This repo contains an implementation of a classifier based on a convolutional neural network, to solve the environmental sound classification task. The CNN is trained using audio data taken from the UrbanSound8K dataset, with the addition of various feature extraction techniques:
- Audio augmentations, as seen in the paper Deep Convolutional Neural Networks and Data Augmentation for Environmental Sound Classification, Justin Salamon and Juan Pablo Bello. In particular, the Dynamic Range Compression augmentation is performed using the MUDA library.
- Spectrogram deltas and delta-deltas, as seen in the paper Environmental Sound Classification with Convolutional Neural Networks, Karol J. Piczak
- Spectrogram image augmentation techniques (mostly found on the web and by experimentation)
- As a preliminary step it is strongly advised to setup a conda virtual environment with Python 3.7 (which can be done by following the guide here).
- Then of course clone this project using:
git clone https://github.com/EmanueleMusumeci/UrbanSound8K-CNN-sound-classification
- Make sure that the CUDA toolkit was correctly installed.
- Install pytorch, torchvision and torchaudio using conda:
conda install pytorch torchvision torchaudio cudatoolkit=10.2 -c pytorch
- The root folder of this project contains requirements.txt, a file that lists all the packages required to run this project. Install all the required packages with:
pip install -r requirements.txt
While there shouldn't be any problem with installing the MUDA library on Ubuntu, there might be problems importing the sox library on Windows (which happens inside the MUDA library). Please follow this guide to fix this problem on Windows.
- Follow the instructions at the UrbanSound8K dataset webpage to download the dataset
- Create a folder named "data" in the root directory of the project (with write permissions as well if on Ubuntu)
- Extract the downloaded dataset UrbanSound8K.tar.gz inside the folder just created
NOTICE: the dataset is divided into folds, each comprising up to 1000 samples (audio clips), totalling to 6GB of data.
Although this is step is optional, it is STRONGLY ADVISED to first perform this step as the preprocessing of this dataset is computationally heavy (just an epoch might require up to 1h), while after performing this step (which usually requires around 2h30m), an epoch requires just up to 2 minutes.
To achieve this results, the dataset is loaded fold by fold and spectrograms are generated for each clip.
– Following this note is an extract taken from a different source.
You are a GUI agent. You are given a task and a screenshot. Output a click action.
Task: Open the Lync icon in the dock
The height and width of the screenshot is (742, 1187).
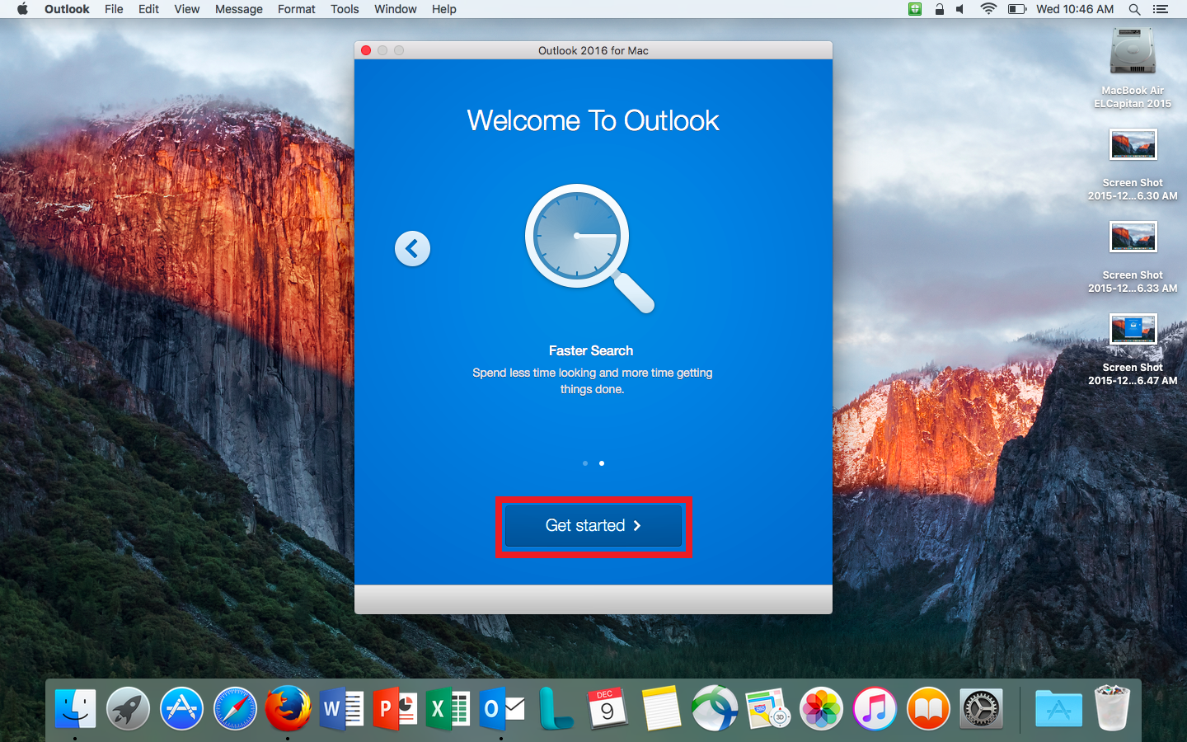(556, 708)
If preprocessing is applied, preprocessed clips and spectrograms are generated for each preprocessing value (the model will then proceed to load a preprocessed clip or spectrogram for a random preprocessing value, at training time). All this data will then be saved to a memory-mapped file to speed up loading (up to a factor of 13X).
To perform this step open a terminal in the root directory of the project and run:
python compact_dataset.py -h
to see all possible command line arguments.
NOTICE: To prevent overwriting previously compacted folds, an attempt to do so will result in the termination of the program. To bypass this failsafe use the --overwrite_existing_folds
argument when launching the script.
If you have some issues with running python scripts from command-line or just don't like it, you can manually run the script
compact_dataset_manual.py
that will compact the dataset with standard settings.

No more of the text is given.